2011年6月18日土曜日

切土・盛土と三笠の一般全応力法

道路土工の切土工・斜面安定工指針では、切土斜面の強度設定としてCUB試験が挙げられています(p401)。改訂前も同じ表が掲載されていましたね。

斜面を切る場合、粘性土であれば長期安定が問題となります。CUB試験では、時間とともに吸水膨張(あるいは非排水膨張)し、強度低下が起こる場合の安全側のcφを試験で求めることができます。
逆に盛土では、短期問題としてUUを挙げている教科書や基準書が多いのですが、同指針ではCUBになっています。
これらの条件を整理すると、実務上、三笠の一般全応力法で安全側のc・φを決めることができます。基準書や土質力学の教科書にも載っている場合がありますので、古い手法なのでしょう。
http://ci.nii.ac.jp/lognavi?name=nels&lang=jp&type=pdf&id=ART0005447927

今回、道路盛土(粘性土)を掘削するということでCUB、その後さらに盛り立てる計画があるということでUUの両方を試験しないといけないと思い、両方やった事例があるかどうかexecutive達に確認したところ、「粘土は一軸かUUでしょ」という意見が圧倒的でした。その方たちに、なぜUUだけでCUBをしなかったのか聞いてみると、「粘土だから」といったよくわからない理由でした。なお、こだわりの部長様だけがCUBを実施されているといった結果。しかも、せん断前に一度圧密してから減圧膨張させるといったこだわりがありました(感服です)。

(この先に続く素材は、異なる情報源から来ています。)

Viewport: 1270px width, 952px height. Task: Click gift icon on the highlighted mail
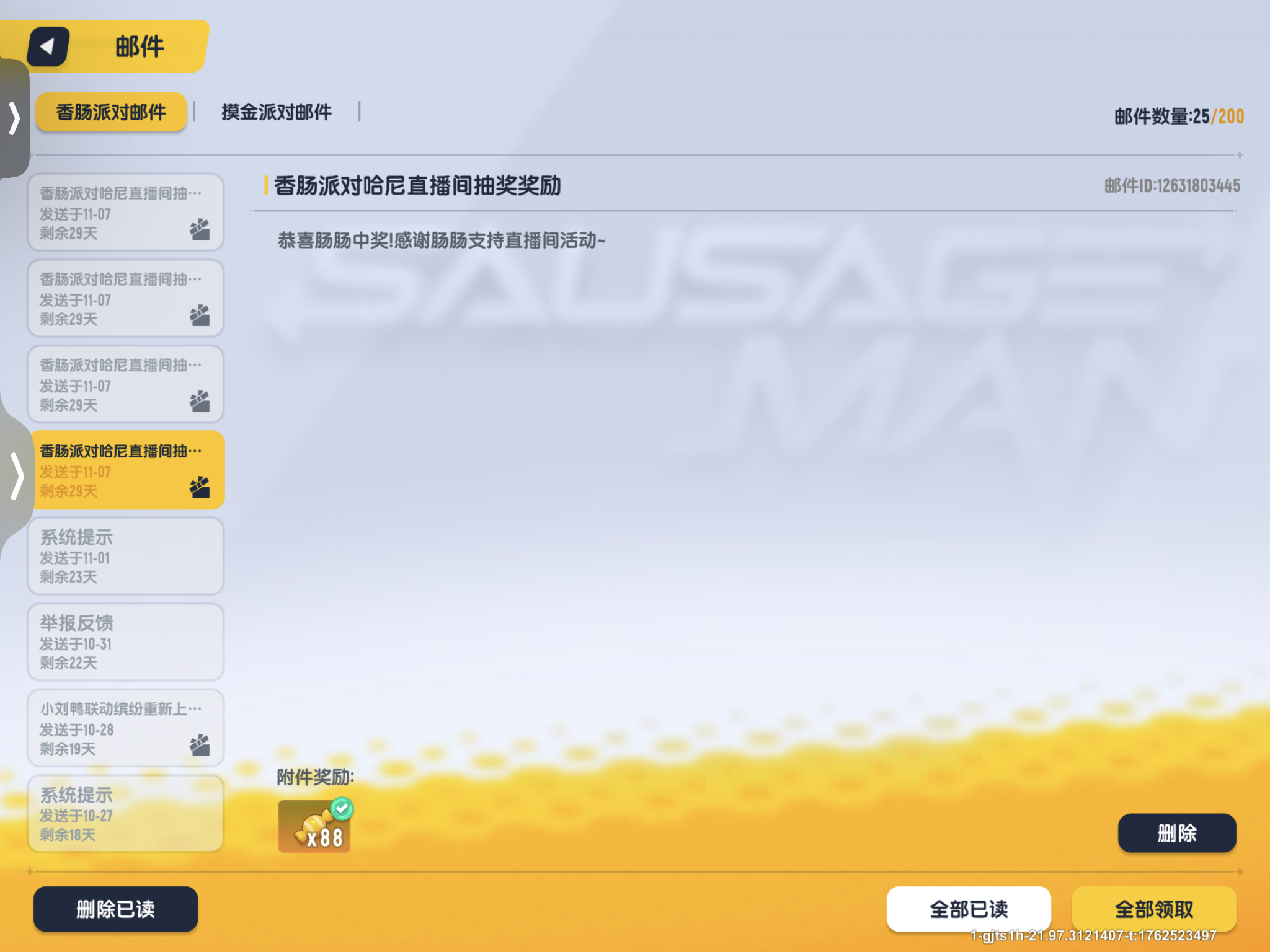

確かに、粘土のCUBは時間がかかるし価格も他の土質試験に比べ非常に高いのでお客様が嫌がります。急ぎの仕事が多いのも一つの原因でしょう(急ぎでない仕事って少ないですよね)。それに試験時に切土後の小さな側圧を設定することも工夫が必要ですし、UUをやるとなるとサンプルも2倍必要になります。全体的に面倒なので避けたがる傾向があるのかもしれません。
ただ、粘土=c材料といった先入観だけは避けたいところですね。